When the cardiologist stopped by and saw the blood pressure numbers, he reacted the way the nurse reacted. He immediately raised the Coreg CR dosage to 40 milligrams a day. A week ago I wasn't taking any meds, and suddenly I was doing mega-doses.
Although my blood pressure was high, I didn’t feel woozy, wonky, or dizzy. I did feel a little winded, but I figured that was because I hadn’t exercised in two weeks, and after all, the stress test had me marching up a 14 degree grade for 9 minutes.
Yesterday, Wednesday, the nurse called me with the results of the various tests. The good news was that I survived. Pretty much everything else was bad news. The cardiologist suspects I have a couple leaky heart valves and two blocked arteries. The valves aren’t a big deal, he said, but I needed to get the blocked arteries fixed.
He recommended he do a cardiac catheterization. That’s where he introduces a thin tube into one of my veins and works it up to my heart. He said that this would let him see how much blockage was in the arteries and whether I would need a stent or a by-pass.
At this point, I’m wondering “what’s going on?!?” Two weeks ago, I was living my normal life, exercising without a problem, eating peanuts and oranges (my favorite vegetarian foods), and now I’m listening to this cardiologist who I don’t know from Adam telling me I might need by-pass surgery and that, although he doesn’t do surgery, he could hook me up with somebody who’s really good.

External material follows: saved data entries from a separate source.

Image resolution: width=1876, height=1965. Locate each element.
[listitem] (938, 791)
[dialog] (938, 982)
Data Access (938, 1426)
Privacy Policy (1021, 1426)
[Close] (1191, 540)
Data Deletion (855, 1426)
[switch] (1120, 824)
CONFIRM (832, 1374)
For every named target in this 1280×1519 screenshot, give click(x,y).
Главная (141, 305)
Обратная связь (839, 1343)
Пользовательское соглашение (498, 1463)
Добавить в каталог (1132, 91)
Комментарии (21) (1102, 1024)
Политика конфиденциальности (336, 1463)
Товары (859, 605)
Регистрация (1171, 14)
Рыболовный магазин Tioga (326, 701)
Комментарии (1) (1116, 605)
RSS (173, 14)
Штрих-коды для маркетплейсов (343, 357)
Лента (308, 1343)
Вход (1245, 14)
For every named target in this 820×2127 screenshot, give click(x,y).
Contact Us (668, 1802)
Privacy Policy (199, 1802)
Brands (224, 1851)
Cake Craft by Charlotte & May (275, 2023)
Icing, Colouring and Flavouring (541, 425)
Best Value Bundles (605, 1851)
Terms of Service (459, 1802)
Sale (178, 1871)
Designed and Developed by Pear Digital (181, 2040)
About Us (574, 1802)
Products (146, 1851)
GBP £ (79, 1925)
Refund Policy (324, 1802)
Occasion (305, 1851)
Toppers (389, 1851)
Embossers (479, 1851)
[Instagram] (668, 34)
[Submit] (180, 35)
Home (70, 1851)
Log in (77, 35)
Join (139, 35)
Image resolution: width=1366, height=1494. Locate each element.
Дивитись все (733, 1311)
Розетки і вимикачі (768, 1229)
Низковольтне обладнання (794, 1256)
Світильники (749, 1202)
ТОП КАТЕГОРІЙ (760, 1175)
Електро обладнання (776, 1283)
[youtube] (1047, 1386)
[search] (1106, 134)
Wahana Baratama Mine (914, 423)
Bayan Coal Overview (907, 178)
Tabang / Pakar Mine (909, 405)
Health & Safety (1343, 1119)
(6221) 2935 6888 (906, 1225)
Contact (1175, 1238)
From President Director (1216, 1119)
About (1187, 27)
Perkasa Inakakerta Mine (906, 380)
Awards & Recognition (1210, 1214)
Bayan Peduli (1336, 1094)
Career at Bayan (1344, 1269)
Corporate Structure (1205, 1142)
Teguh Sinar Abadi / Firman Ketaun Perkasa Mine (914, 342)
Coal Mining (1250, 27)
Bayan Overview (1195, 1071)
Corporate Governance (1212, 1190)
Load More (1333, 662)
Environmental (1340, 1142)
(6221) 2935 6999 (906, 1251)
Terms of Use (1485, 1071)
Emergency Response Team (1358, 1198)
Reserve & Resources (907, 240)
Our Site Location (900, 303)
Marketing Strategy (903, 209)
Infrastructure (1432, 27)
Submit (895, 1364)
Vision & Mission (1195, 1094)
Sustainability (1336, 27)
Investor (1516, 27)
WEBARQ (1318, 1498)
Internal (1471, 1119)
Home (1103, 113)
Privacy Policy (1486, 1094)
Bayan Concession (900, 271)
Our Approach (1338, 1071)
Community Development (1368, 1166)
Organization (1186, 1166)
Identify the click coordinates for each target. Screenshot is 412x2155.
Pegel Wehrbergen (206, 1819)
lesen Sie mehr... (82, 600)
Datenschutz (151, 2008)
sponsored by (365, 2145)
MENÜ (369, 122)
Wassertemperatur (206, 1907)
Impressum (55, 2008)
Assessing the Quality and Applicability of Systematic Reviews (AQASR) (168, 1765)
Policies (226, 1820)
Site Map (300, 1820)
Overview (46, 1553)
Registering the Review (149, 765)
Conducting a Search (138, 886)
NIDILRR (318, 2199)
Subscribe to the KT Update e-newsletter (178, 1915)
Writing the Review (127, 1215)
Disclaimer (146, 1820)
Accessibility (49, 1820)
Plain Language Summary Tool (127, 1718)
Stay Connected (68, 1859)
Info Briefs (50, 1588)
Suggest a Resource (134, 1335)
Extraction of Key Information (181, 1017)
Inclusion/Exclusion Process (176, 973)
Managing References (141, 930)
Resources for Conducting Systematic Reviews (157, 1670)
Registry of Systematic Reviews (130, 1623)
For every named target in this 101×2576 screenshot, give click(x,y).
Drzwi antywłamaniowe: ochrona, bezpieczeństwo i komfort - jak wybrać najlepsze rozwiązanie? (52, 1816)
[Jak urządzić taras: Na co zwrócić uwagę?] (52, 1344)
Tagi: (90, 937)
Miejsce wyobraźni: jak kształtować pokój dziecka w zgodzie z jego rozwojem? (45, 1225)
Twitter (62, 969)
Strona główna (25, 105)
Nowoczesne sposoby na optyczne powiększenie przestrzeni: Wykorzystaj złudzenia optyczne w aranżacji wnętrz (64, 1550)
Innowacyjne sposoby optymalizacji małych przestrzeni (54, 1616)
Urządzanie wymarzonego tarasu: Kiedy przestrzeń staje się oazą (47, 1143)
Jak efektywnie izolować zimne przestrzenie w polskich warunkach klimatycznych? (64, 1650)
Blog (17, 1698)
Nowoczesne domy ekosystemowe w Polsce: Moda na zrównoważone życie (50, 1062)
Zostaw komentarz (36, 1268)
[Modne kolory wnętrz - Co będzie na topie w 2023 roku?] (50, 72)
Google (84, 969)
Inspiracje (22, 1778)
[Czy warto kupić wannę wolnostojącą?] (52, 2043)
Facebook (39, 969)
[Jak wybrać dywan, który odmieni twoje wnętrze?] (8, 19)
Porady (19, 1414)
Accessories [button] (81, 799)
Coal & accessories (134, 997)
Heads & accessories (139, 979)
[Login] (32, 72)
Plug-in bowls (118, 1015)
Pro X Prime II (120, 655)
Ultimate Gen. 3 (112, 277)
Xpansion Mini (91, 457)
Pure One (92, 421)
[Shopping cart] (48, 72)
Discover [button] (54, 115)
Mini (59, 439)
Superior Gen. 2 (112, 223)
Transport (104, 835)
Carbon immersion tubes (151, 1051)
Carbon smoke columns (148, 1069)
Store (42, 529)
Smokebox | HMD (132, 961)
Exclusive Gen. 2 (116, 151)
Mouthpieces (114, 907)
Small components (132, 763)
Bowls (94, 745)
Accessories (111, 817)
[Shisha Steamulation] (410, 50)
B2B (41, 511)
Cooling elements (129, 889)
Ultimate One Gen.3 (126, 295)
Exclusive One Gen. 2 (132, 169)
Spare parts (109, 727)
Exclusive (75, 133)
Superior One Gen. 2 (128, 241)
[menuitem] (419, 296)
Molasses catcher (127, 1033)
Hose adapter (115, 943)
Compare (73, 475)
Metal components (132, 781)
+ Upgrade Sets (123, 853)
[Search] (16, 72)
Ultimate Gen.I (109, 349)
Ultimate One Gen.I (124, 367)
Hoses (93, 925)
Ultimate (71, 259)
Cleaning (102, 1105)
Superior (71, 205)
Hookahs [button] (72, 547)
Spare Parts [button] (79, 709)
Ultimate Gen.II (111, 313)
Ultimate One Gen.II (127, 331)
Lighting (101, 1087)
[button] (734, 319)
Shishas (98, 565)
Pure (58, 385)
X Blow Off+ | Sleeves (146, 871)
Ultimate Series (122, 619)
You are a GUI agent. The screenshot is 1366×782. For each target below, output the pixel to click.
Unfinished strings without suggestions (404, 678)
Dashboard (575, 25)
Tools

Linda is of course going crazy, but I’m too drugged to notice.
PS--Linda just asked me to mention that the cardiologist wanted me to have the catheterization this coming Tuesday, but I told him that I couldn't because we're going to Las Vegas for a week with her parents Tony and Mabel. He shook his head and thought for a minute and said we could do it the following week.
I said, "Great."
Then he asked, "Didn't you have your last cardiac event on vacation?"